Wertach, West Germany
The only cheese in history that has ever had a monument erected to it also has the distinction of being the world's smelliest, albeit one of the most tasty to eat. Alongside Germany's Weisslacker cheese, a pound of well-ripened Limburger seems odorless by comparison. Phew and whew!
fortunately or unfortunately, the Weisslacker cheese doesn't get around very much, and hardly any of it is ever exported. But if your're a cheese lover and happen to be doing the tourist-bit in the Bavarian mountains, then hie yourself one morning to the home of this eccentric dairy product. Wertach is a picture-book town of 1,600 residents painted 3,000 feet high on the side of the Allgau Alps, two-hour drive southwest of Munich.

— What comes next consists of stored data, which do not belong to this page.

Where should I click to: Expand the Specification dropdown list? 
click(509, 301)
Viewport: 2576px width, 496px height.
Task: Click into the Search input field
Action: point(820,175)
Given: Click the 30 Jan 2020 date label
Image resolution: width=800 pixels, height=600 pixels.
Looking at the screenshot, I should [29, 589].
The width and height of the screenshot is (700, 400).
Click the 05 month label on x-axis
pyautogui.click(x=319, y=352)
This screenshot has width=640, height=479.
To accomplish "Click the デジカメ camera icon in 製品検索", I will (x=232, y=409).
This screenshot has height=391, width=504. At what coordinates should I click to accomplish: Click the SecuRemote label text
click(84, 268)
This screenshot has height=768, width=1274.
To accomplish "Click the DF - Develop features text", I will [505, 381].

So what then does this cheese smell like?
That's pretty hard to put in words, but if you can imagine a combination of sewer stench multiplied a hundred times by the stink of a glue factory, maybe you'll get the general idea. Because, however, the taste is so extraordinarily good, some devotees actually have been known to put a clothespin to their noses while eating it.
The first Weisslacker cheese was developed in 1875 here in Wertach quite by accident -- and the "hero" of the story is one Josef Kramer, a farmer and dairyman who, with his kid brother Anton, liked to experiment with cheese cultures to make them more durable so they could travel well. One winter day he was fooling around with a batch of Limburger cheese by raising the salt and fat content by about 45 percent on the hunch that it would ship better.

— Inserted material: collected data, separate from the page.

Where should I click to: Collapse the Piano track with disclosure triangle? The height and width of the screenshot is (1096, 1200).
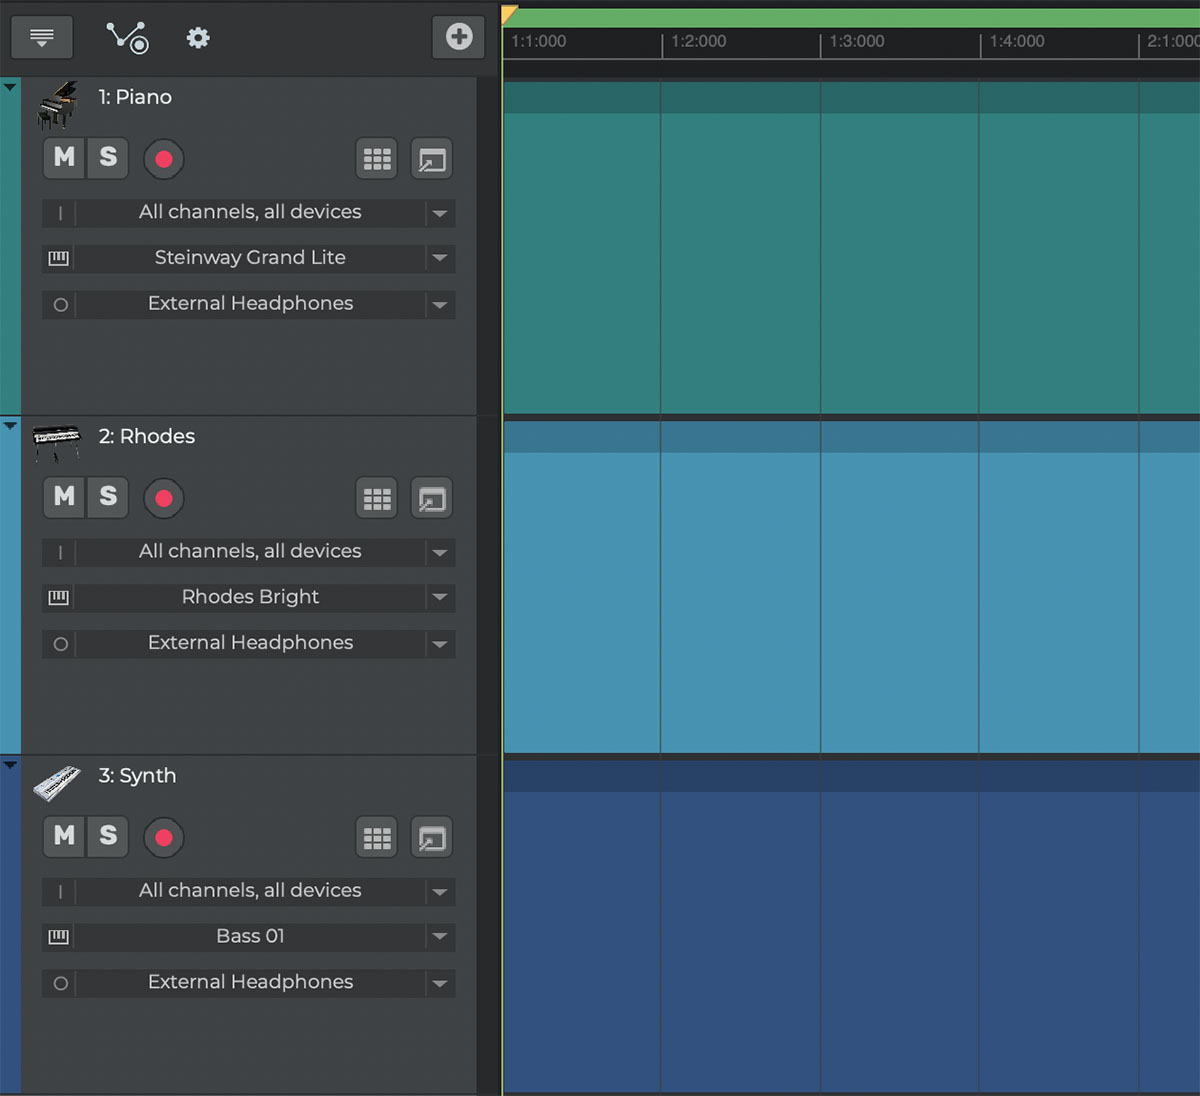coord(10,88)
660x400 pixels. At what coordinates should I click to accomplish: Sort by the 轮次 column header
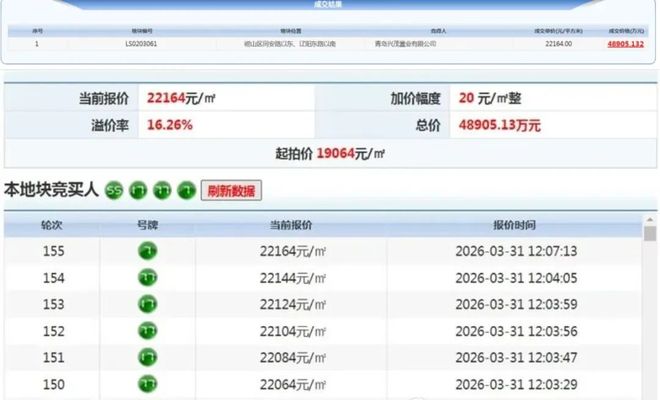coord(53,225)
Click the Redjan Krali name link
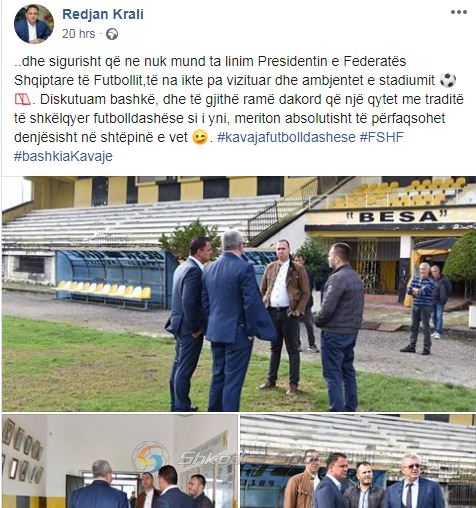 click(103, 14)
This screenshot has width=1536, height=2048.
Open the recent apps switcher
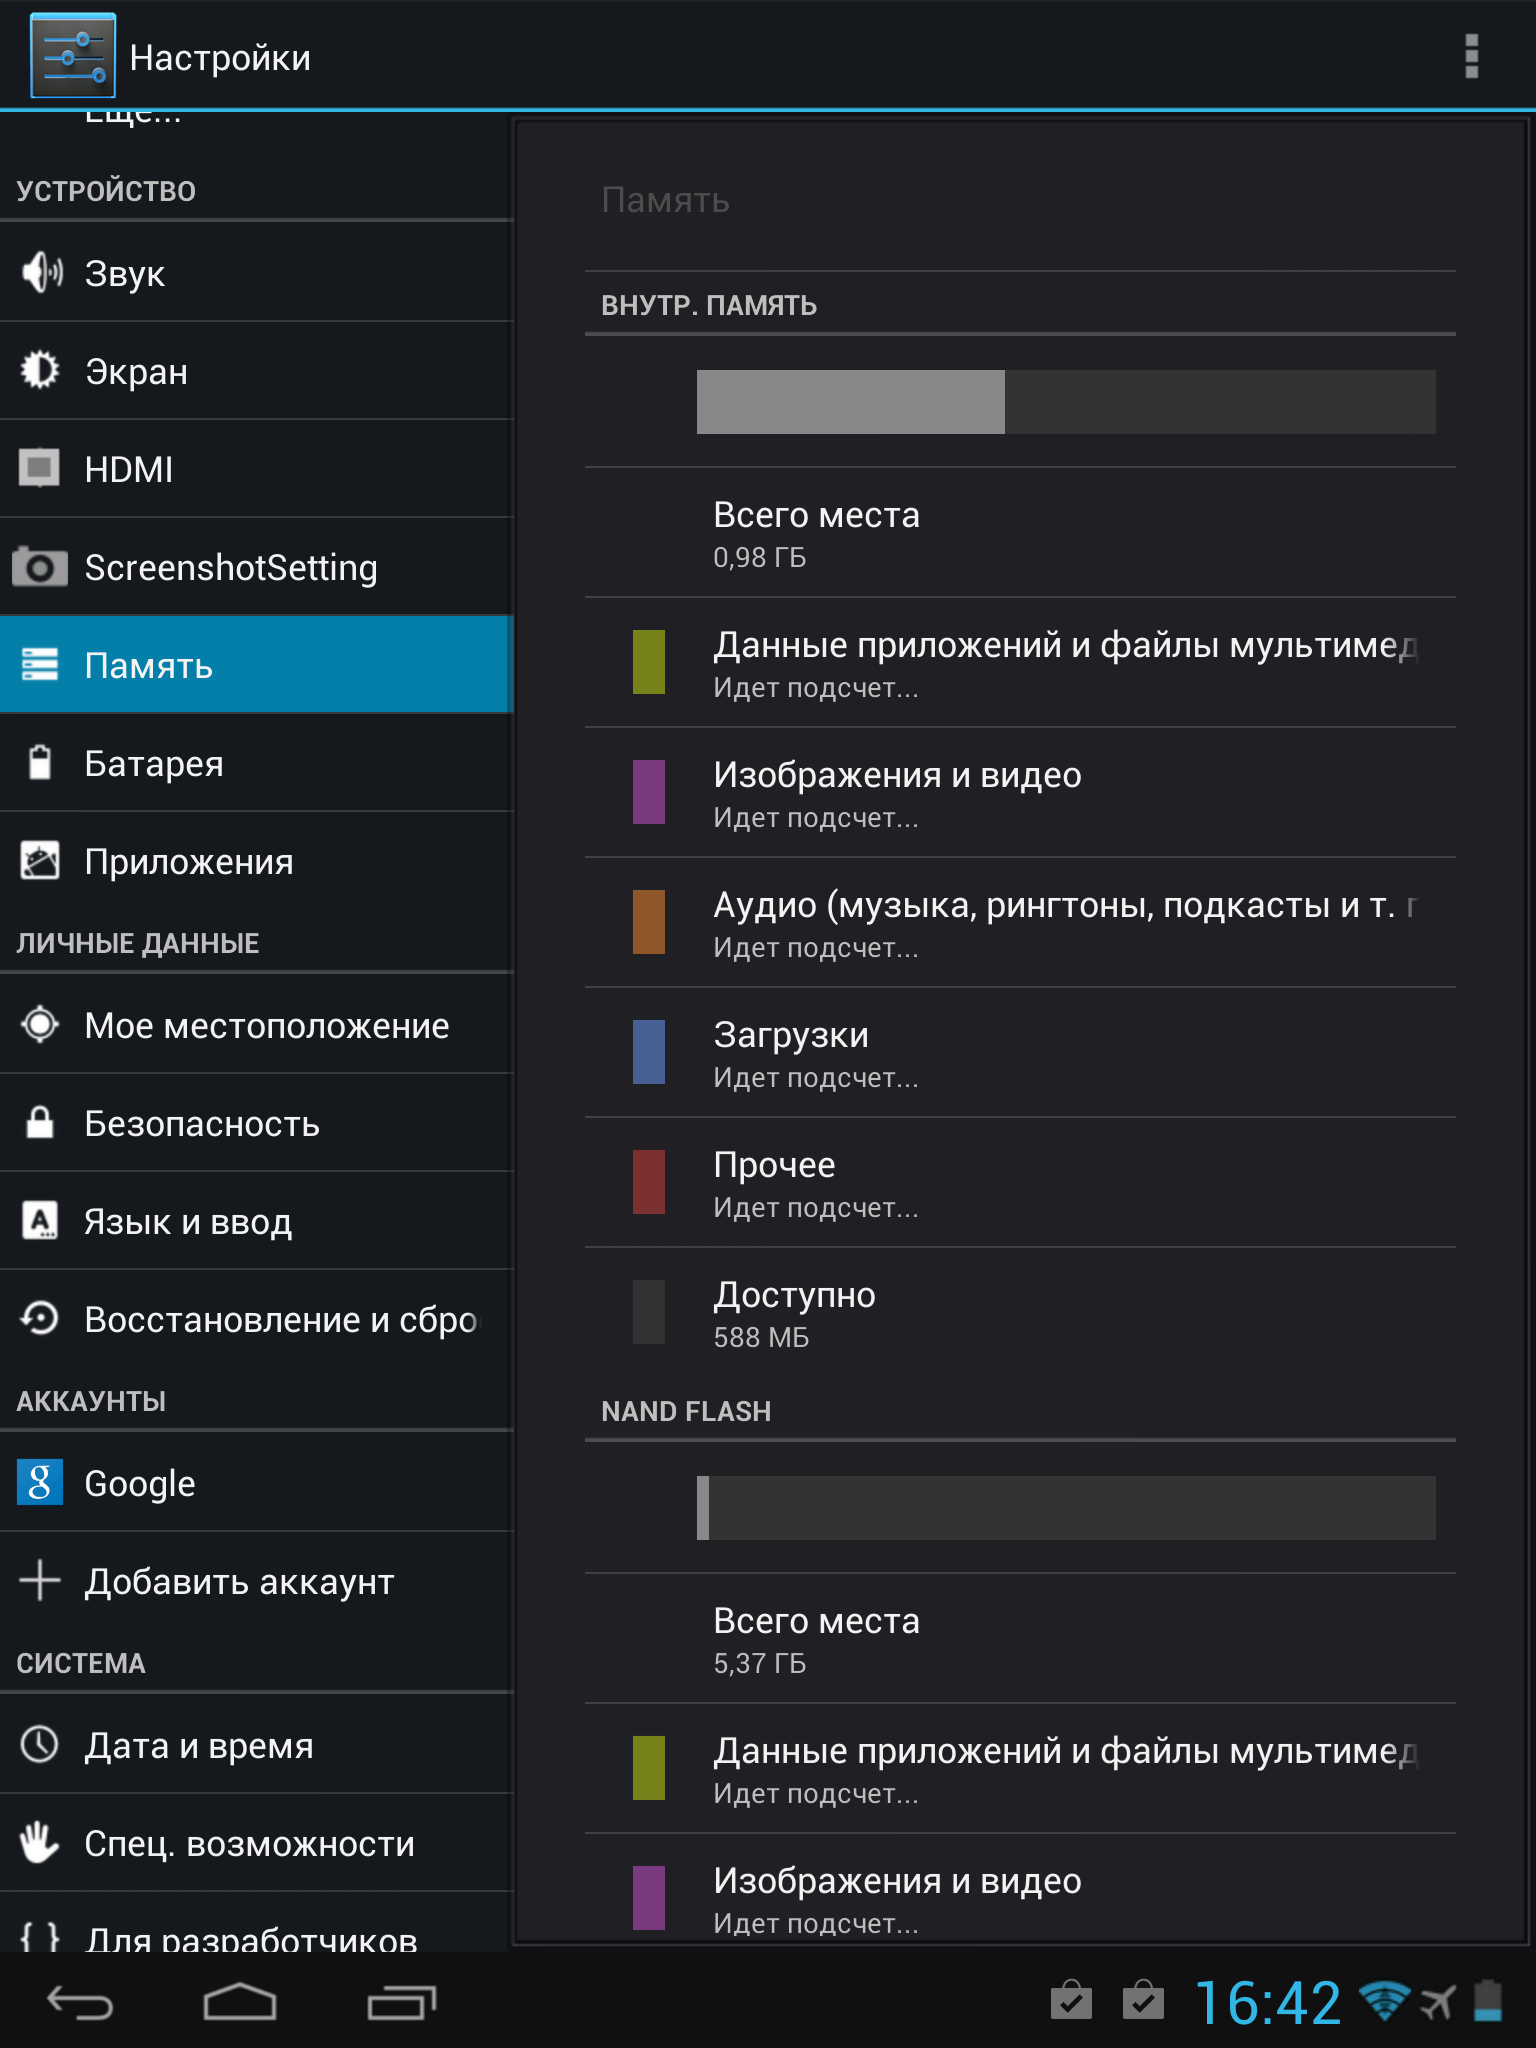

It turned out to be too watery and too salty, and since nobody would taste it , much less buy it, he shunted it into a dark room, where it remained forgotten for six months. During that period the concoction turned into a white lacquer with an ivory sheen, and when a young wholesale buyer, new to the business, came to Wertach to procure cheeses for a German market, Kramer offered the forgotten preparation at a cutrate price.
As such things go, the Kramer brothers had never bothered to taste what they had gotten rid of -- but the innocent buyer was back within a few weeks with a rave report and a big order for more. Aware they had stumbled onto a good thing , the Kramers took out a royal patent on the cheese --thereby making Weisslacker the first cheese ever to be patented anywhere. The ultra-smelly dairy item went on to win a gold medal at a Berlin agriculture exhibition.
Wertach has made the home of Josef and Anton Kramer into a national monument for Weisslacker, with appropriate plaques and portraits on the sides of the building. The monument reminds every visitor that Wertach owes its sweet smell of success to cheese -- and that's all a matter of dollars and scents.